Reproduce the rows that start with the line containing "The width and height of the screenshot is (1006, 852)." and end with the line containing "pyautogui.click(x=386, y=135)", changing "Breakfast" to "Dinner" and keeping everything else the same.

_Recorded information_:

========================

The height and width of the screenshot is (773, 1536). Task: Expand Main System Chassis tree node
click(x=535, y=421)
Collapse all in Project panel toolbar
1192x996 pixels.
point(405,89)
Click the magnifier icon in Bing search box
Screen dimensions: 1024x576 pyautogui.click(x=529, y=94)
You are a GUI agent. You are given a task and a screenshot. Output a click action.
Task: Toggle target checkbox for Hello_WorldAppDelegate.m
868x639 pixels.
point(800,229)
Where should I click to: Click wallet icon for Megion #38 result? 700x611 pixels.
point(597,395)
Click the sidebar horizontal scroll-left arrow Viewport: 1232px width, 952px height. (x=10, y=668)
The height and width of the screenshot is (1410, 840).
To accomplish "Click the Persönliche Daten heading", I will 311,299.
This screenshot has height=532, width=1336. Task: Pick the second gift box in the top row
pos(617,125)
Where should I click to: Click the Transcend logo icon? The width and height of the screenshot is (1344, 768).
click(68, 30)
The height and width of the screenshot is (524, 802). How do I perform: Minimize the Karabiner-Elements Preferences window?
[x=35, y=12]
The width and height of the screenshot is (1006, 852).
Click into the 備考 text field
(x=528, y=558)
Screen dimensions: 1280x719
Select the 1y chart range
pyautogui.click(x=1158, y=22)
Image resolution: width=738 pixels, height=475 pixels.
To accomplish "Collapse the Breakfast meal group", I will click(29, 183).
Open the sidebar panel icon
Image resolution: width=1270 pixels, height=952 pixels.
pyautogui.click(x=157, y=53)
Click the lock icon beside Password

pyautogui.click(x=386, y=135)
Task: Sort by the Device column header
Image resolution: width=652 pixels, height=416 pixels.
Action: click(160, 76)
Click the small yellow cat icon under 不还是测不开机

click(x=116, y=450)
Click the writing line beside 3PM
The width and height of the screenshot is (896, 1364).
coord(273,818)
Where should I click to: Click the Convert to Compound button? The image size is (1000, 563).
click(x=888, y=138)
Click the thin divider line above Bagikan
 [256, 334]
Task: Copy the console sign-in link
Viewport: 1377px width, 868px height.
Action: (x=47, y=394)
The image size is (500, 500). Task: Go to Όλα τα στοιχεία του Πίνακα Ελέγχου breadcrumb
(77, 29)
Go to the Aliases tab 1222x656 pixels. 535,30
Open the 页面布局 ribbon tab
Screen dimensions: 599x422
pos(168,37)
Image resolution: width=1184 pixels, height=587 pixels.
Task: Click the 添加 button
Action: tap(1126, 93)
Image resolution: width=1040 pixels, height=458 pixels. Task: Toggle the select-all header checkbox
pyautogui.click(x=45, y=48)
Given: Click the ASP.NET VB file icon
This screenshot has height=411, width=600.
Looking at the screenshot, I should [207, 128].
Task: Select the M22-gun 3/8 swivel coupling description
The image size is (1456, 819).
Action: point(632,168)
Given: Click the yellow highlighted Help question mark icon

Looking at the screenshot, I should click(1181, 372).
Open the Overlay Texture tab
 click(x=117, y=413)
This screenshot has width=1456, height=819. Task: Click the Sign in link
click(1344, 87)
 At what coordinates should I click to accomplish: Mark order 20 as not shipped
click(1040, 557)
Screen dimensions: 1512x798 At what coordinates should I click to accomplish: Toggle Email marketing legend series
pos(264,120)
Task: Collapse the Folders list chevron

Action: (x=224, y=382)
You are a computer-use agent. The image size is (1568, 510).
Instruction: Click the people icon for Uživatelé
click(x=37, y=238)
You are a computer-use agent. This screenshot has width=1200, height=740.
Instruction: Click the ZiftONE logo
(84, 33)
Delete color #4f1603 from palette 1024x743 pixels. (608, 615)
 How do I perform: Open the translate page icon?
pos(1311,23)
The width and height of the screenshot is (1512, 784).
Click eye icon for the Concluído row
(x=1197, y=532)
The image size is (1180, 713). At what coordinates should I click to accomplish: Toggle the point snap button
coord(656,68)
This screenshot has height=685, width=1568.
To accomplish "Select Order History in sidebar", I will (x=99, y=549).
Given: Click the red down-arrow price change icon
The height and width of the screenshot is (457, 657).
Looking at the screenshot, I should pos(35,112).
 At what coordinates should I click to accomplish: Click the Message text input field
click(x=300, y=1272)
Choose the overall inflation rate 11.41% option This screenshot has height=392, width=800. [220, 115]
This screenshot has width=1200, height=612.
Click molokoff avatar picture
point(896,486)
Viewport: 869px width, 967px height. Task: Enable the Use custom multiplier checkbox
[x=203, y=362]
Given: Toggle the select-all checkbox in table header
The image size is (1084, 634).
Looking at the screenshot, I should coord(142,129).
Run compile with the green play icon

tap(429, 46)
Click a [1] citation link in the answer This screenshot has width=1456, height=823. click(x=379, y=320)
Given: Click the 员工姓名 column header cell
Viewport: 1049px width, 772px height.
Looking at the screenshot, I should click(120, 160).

========================

_Written solution_:
The width and height of the screenshot is (1006, 852).
Click into the 備考 text field
(x=528, y=558)
Screen dimensions: 1280x719
Select the 1y chart range
pyautogui.click(x=1158, y=22)
Image resolution: width=738 pixels, height=475 pixels.
To accomplish "Collapse the Dinner meal group", I will click(29, 183).
Open the sidebar panel icon
Image resolution: width=1270 pixels, height=952 pixels.
pyautogui.click(x=157, y=53)
Click the lock icon beside Password

pyautogui.click(x=386, y=135)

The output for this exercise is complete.